• Study text:

Models¶
The model layer is a thin ModelProvider protocol. The default implementation,
LiteLLMModel, gives you one OpenAI-compatible interface to 100+ providers and
thousands of models, plus fallbacks, retries, and cost tracking.
Selecting a model¶
A string is treated as a LiteLLM model id:
Agent("a", model="openai/gpt-4o")
Agent("a", model="anthropic/claude-sonnet-4-6")
Agent("a", model="bedrock/anthropic.claude-3-sonnet")
Agent("a", model="gemini/gemini-2.0-flash")
Agent("a", model="ollama/llama3")
Or pass a provider instance for full control:
from yaab.models import LiteLLMModel
model = LiteLLMModel(
"openai/gpt-4o",
fallbacks=["anthropic/claude-sonnet-4-6", "gemini/gemini-2.0-flash"],
max_retries=3,
temperature=0.2,
track_cost=True,
)
Agent("a", model=model)
Fallbacks are tried in order; each is retried with exponential backoff before
moving on. Cost is computed per call via LiteLLM and recorded into Usage and
the audit log.
Structured output¶
When output_type is set, YAAB passes a JSON schema to the provider and
validates the response, retrying with the validation error on failure
(output_retries). See Quickstart.
Streaming¶
See Streaming & events for the full picture.

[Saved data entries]

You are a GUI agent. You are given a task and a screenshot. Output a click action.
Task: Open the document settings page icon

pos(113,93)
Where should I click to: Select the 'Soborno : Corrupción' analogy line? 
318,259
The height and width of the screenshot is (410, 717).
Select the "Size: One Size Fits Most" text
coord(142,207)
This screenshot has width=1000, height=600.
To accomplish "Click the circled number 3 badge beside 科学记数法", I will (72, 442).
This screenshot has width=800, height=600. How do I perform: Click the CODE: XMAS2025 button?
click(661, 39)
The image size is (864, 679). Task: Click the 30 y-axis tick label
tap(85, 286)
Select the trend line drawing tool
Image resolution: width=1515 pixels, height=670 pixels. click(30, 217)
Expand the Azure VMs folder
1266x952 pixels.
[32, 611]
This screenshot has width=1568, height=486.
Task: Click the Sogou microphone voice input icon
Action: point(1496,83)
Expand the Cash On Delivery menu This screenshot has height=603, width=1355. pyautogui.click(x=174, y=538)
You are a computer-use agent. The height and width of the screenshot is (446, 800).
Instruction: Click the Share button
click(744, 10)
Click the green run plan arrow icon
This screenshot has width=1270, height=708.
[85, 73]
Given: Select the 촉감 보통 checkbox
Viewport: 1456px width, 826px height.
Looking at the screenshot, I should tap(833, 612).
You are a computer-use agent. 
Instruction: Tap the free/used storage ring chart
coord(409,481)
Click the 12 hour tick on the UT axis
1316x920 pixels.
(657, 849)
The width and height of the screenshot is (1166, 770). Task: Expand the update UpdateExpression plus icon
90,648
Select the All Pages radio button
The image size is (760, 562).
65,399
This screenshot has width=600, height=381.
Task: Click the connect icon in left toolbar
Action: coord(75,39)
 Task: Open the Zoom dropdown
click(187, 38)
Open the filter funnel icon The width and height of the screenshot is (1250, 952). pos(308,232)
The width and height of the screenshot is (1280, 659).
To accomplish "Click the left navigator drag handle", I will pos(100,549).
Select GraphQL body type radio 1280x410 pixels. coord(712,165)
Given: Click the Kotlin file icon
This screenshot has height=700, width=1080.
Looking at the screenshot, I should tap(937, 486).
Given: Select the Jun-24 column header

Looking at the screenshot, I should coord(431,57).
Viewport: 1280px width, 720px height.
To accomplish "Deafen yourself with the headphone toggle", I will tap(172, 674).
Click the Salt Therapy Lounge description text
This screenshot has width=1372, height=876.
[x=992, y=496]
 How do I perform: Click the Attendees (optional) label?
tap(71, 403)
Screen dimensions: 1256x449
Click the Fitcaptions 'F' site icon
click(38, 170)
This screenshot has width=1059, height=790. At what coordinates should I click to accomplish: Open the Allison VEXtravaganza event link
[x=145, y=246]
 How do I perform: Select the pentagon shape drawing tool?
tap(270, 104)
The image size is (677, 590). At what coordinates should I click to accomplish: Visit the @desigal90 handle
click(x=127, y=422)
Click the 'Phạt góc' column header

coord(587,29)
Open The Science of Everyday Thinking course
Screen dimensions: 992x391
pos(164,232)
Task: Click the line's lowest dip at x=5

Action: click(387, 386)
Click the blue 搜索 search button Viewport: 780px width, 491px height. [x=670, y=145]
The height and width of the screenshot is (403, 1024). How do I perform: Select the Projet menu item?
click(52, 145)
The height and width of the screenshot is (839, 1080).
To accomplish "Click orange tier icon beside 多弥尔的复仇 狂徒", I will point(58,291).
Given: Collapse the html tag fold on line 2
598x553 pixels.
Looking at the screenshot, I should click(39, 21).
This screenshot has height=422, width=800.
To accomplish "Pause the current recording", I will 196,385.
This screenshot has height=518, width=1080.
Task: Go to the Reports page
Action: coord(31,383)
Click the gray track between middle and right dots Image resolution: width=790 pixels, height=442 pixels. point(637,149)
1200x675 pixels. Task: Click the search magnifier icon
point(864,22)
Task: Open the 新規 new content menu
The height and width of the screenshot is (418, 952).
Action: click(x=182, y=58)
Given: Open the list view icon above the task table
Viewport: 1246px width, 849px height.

• What you will do:
Reproduce the part of the model documentation between "Fallbacks are tried" and "the audit log.", inclusive. The records have no connection to the text.

• Solution below:
Fallbacks are tried in order; each is retried with exponential backoff before
moving on. Cost is computed per call via LiteLLM and recorded into Usage and
the audit log.